:: DATA FOR THIS EXERCISE
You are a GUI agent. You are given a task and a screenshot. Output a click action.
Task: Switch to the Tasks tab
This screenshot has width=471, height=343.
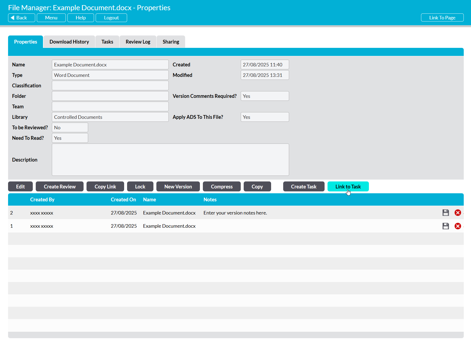[x=107, y=42]

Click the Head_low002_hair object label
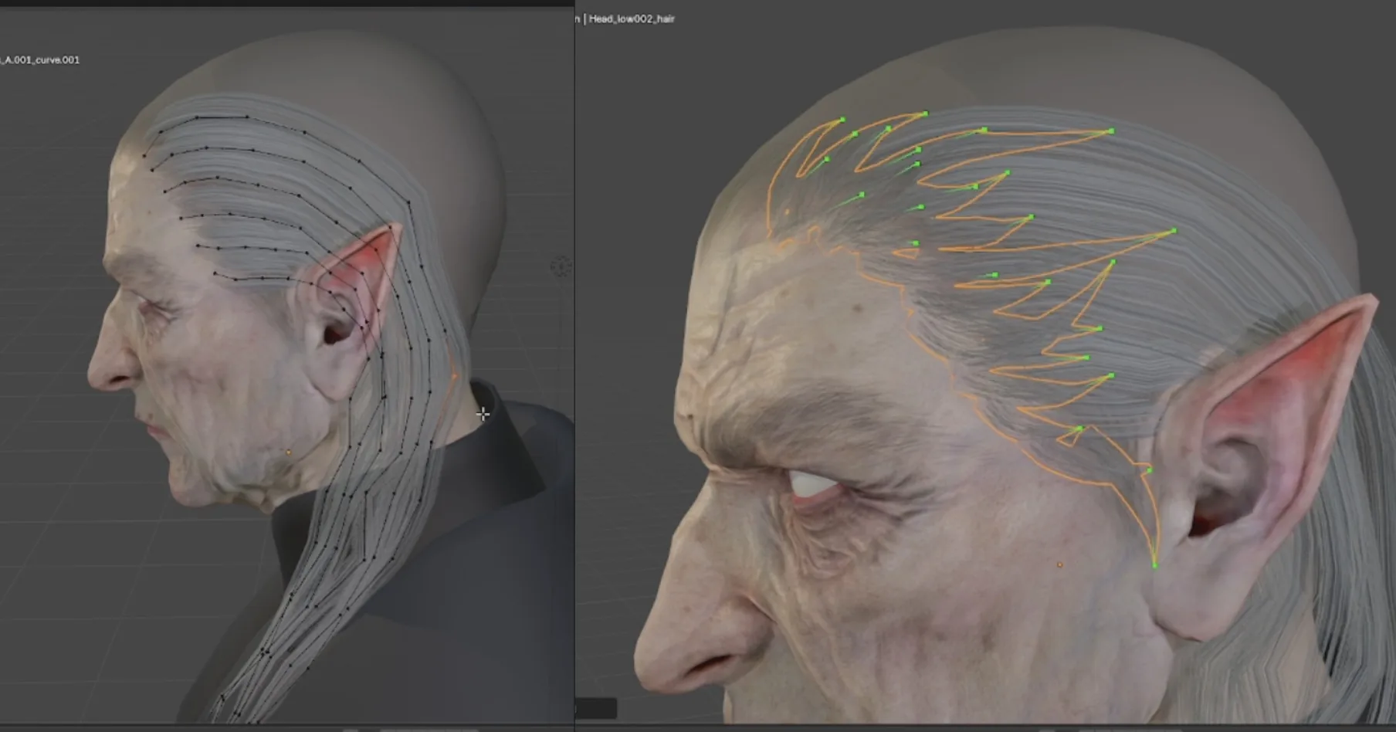click(x=632, y=19)
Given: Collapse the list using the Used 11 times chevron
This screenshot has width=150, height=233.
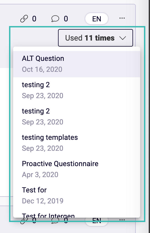Looking at the screenshot, I should [123, 38].
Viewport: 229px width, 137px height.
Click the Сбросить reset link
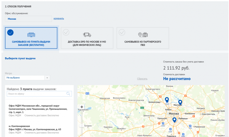[142, 79]
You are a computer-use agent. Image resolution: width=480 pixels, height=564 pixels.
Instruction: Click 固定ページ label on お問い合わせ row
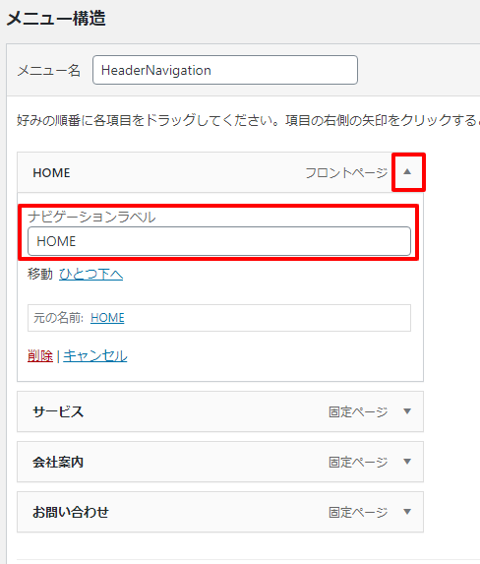tap(358, 512)
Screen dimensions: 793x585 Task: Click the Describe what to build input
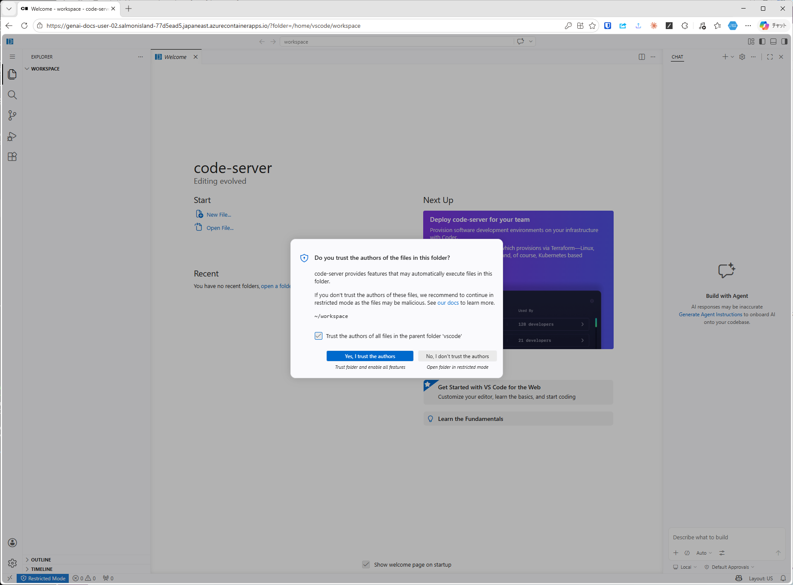(726, 537)
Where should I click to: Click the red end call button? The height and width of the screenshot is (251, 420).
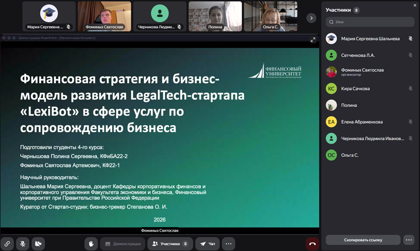tap(312, 244)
::::
PROBLEM TO WORK ON
Repeat all the rows above word for word, leaving out the pictures.

TASK OUTPUT
You are a GUI agent. You are given a task and a screenshot. Output a click action.
Task: Switch to the Tasks tab
This screenshot has width=471, height=343.
[x=107, y=42]

Click the Head_low002_hair object label
click(x=632, y=19)
Given: Collapse the list using the Used 11 times chevron
This screenshot has width=150, height=233.
Looking at the screenshot, I should [123, 38].
Viewport: 229px width, 137px height.
Click the Сбросить reset link
[142, 79]
You are a computer-use agent. Image resolution: width=480 pixels, height=564 pixels.
Instruction: Click 固定ページ label on お問い合わせ row
tap(358, 512)
Screen dimensions: 793x585 Task: Click the Describe what to build input
(726, 537)
Where should I click to: Click the red end call button? The height and width of the screenshot is (251, 420).
tap(312, 244)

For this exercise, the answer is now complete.